= SELECTED EXTRACT =

▬▬▬

We’ve heard the climate doom message before, but this is new.

The window is closing to act before falling over an unfixable climate catastrophe cliff. This is not simply about finally getting around to act to stop climate change. It’s about acting immediately or accepting that we’ve failed.

We’re not on target, says the IPCC, to keep out of the danger zone set by the Paris Agreement, which warned that we should not surpass 1.5°C (that’s about 2.7°F) of warming since we first started to industrialize (about 200 years ago). The old marker in the sand which we thought was our deadline, that is mid-century, has moved. We’ve been buying time by initiating plans all around the world for gradual decarbonization. That’s all great, says the IPCC, but we’re now faced with the hard and hot fact that it is not enough.

The IPCC is now telling us that global temperature increases are likely to exceed 1.5°C as early as the 2030s and surpass 2°C (3.6°F) by mid-century unless countries can do a lot more than they’re doing today to quickly reduce the most polluting greenhouse gases. That includes CO2 but it also includes other super polluting gases that are even more critical, like methane gas, dirty refrigerants (HFCs), and black carbon (soot). The only way to save the climate and avoid irreversible climate impacts is to continue to decarbonize but also to reduce these super pollutants (methane, HFCs, and black carbon) immediately.

The emerging news gets even worse. If we continue in the direction we are set on now, current climate policies and the relatively modest climate actions we are seeing take root around the world put the world on track for around 3.2°C (5.8°F) of warming by 2100. That’s way over the limits the Earth can tolerate. It’s not enough. We need to do more, and we can, says the IPCC, probably the only bit of good news in the report.

▬▬▬

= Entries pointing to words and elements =

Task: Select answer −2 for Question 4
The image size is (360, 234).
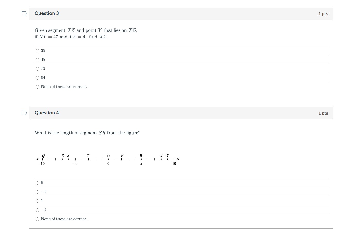Action: (38, 210)
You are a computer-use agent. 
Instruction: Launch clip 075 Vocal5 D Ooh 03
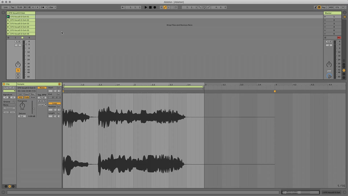tap(8, 24)
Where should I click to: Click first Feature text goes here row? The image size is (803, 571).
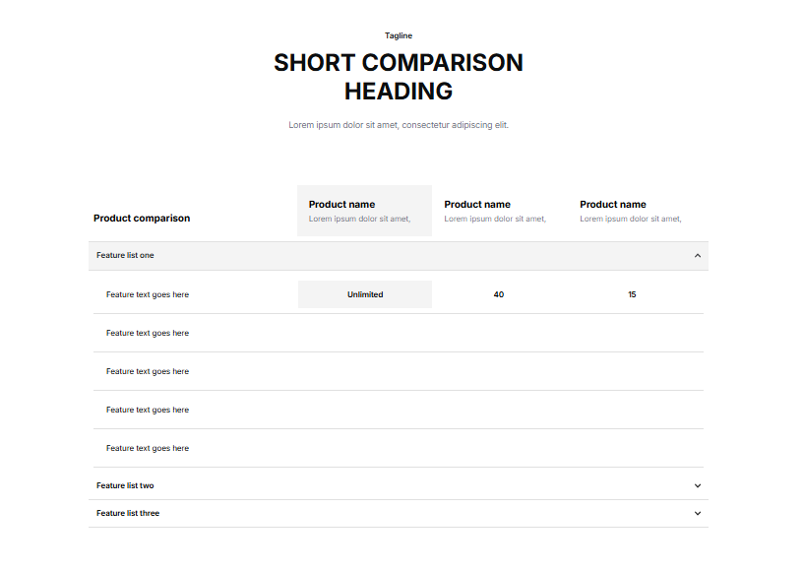(x=148, y=294)
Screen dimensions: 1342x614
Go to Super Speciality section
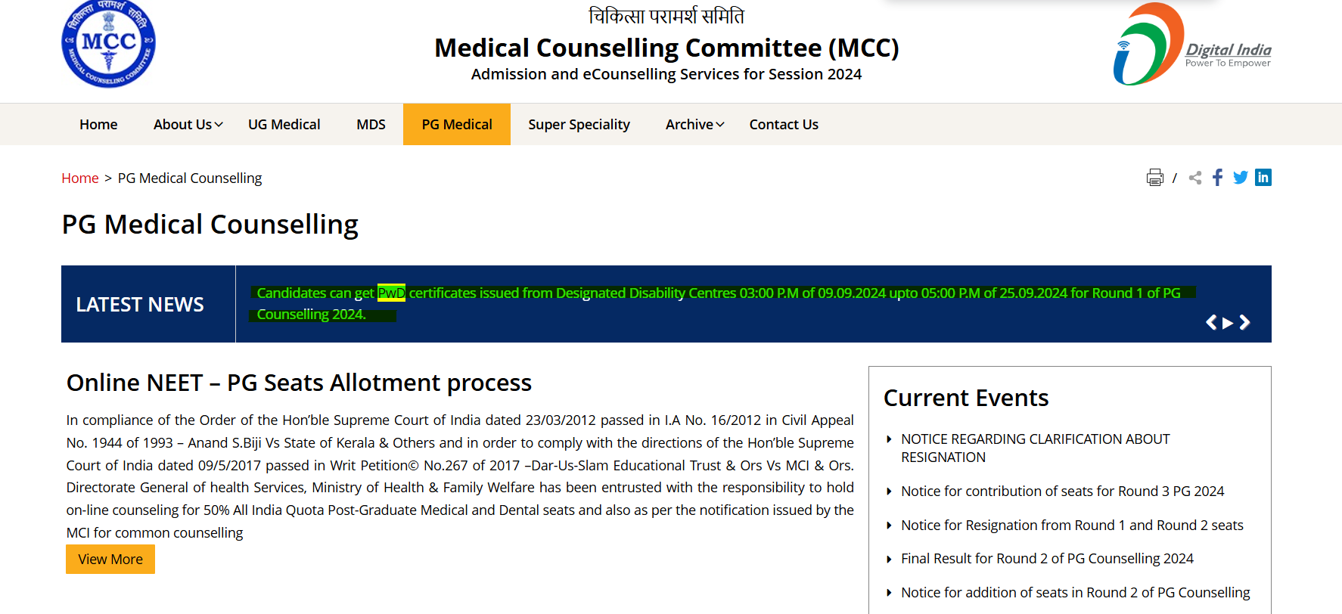[579, 125]
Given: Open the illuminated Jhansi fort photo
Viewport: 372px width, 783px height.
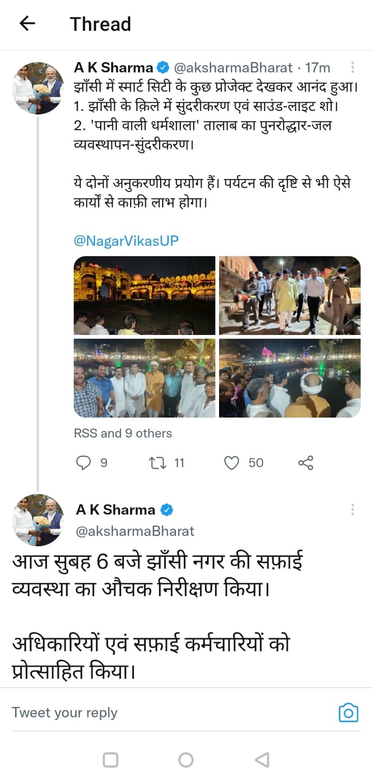Looking at the screenshot, I should coord(145,295).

▬▬▬

= EXERCISE INSTRUCTIONS =
**A)** Reproduce part of the climate passage, beginning at the words "We’ve heard the" and stopping after "is not enough.".
**B)** Decide whether each statement agrees with the climate passage, answering yes or no and quoting the deciding words: (i) The Paris Agreement warned against warming beyond 1.5°C since industrialization began. (ii) Current climate policies put the world on track for about 2°C of warming by 2100. (iii) Black carbon is another name for soot.
Rely only on the climate passage, not on the entries.

= RESULTS =
**A)**
We’ve heard the climate doom message before, but this is new.

The window is closing to act before falling over an unfixable climate catastrophe cliff. This is not simply about finally getting around to act to stop climate change. It’s about acting immediately or accepting that we’ve failed.

We’re not on target, says the IPCC, to keep out of the danger zone set by the Paris Agreement, which warned that we should not surpass 1.5°C (that’s about 2.7°F) of warming since we first started to industrialize (about 200 years ago). The old marker in the sand which we thought was our deadline, that is mid-century, has moved. We’ve been buying time by initiating plans all around the world for gradual decarbonization. That’s all great, says the IPCC, but we’re now faced with the hard and hot fact that it is not enough.

**B)**
(i) Yes: "the Paris Agreement, which warned that we should not surpass 1.5°C (that’s about 2.7°F) of warming since we first started to industrialize"
(ii) No: "put the world on track for around 3.2°C (5.8°F) of warming by 2100"
(iii) Yes: "black carbon (soot)"